What Tech Jobs Are We Creating?

Posted by steve | Blogging | Wednesday 15 May 2013 6:59 am

When I read that US companies are complaining that they cannot find qualified technical people I wonder about a few things.

What are the jobs? Did the implied part get left off of the statement? See, when I hear the words “We cannot find qualified applicants”, I translate that to “We cannot find qualified applicants willing to work for the pay we offer.”

Search on the popular tech job sites and many of the jobs available right now have significant problems, in my opinion. A part-time job or contracting position is not a commitment by the company to hire and has many costs and hazards for the contractor. The job will end. And more than likely the job is out of town, away from home. Contract work usually means you have to pay for your own healthcare. What about the risks of purchasing a home with a part-time or contracting job? Yes, risks of layoffs are real in full time work too, and with the IT sector that brings up the next point.

What do these jobs pay? Many companies are outsourcing tech work offshore. This is done for a number of reasons. Pay is lower with offshore labor. Also there is less commitment. Again, the employer often believes that low-cost technical workers are easy to find offshore so contracts can be changed for the better deal. This works the other way too in these emerging offshore markets. So many corporations are working with offshore IT labor that, for these workers, the market is so hot that they change jobs frequently. The tech worker who truly understands the complex software being enhanced, modified, or fixed, are becoming a thing of the past. Do not make the make the mistake thinking that analysis and design is working code. Computer systems do not run documentation. They run programs. You need people that know the code intimately. They know where the real fragile bits are found.

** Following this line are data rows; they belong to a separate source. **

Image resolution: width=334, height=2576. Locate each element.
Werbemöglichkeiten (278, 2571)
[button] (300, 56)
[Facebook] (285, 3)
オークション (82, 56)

We cannot blame the companies for this way of thinking. Well, yes we can, but it makes sense how we got here. In today’s world of high pressure for return on investment and quick payoff the incentives are incredibly high to reduce the labor costs. If you must answer to impatient stockholders and investors when it is pointed out that you could cut your IT hourly rates by 35 percent going offshore, do you reply that it is not good for America to outsource to fill the demand for Tech jobs? Is it sound business that your knowledge about the IT-side of the business is controlled by non-employees? How do you capture the metrics that show your total cost of ownership? This stuff can take years before it gets noticed. Often, the very senior managers that set the strategic agenda move on before the real long term impact of decisions are seen.

Short term investing also leads us to this situation. We are happy to make low payments, even though they may go on for twice as many years, than recognize the true cost of ownership of IT staff. Efficiencies in turn-around and responsiveness are much harder to sustain when your IT staff is not your own. Are we willing to finance a car over 7 years just so the monthly payments are $300? Never mind that the car may not be worth much after 7 years of daily use.

There are exceptions of course. But generally speaking, what incentive are we creating for young people to want to enter the IT Tech Sector in the US?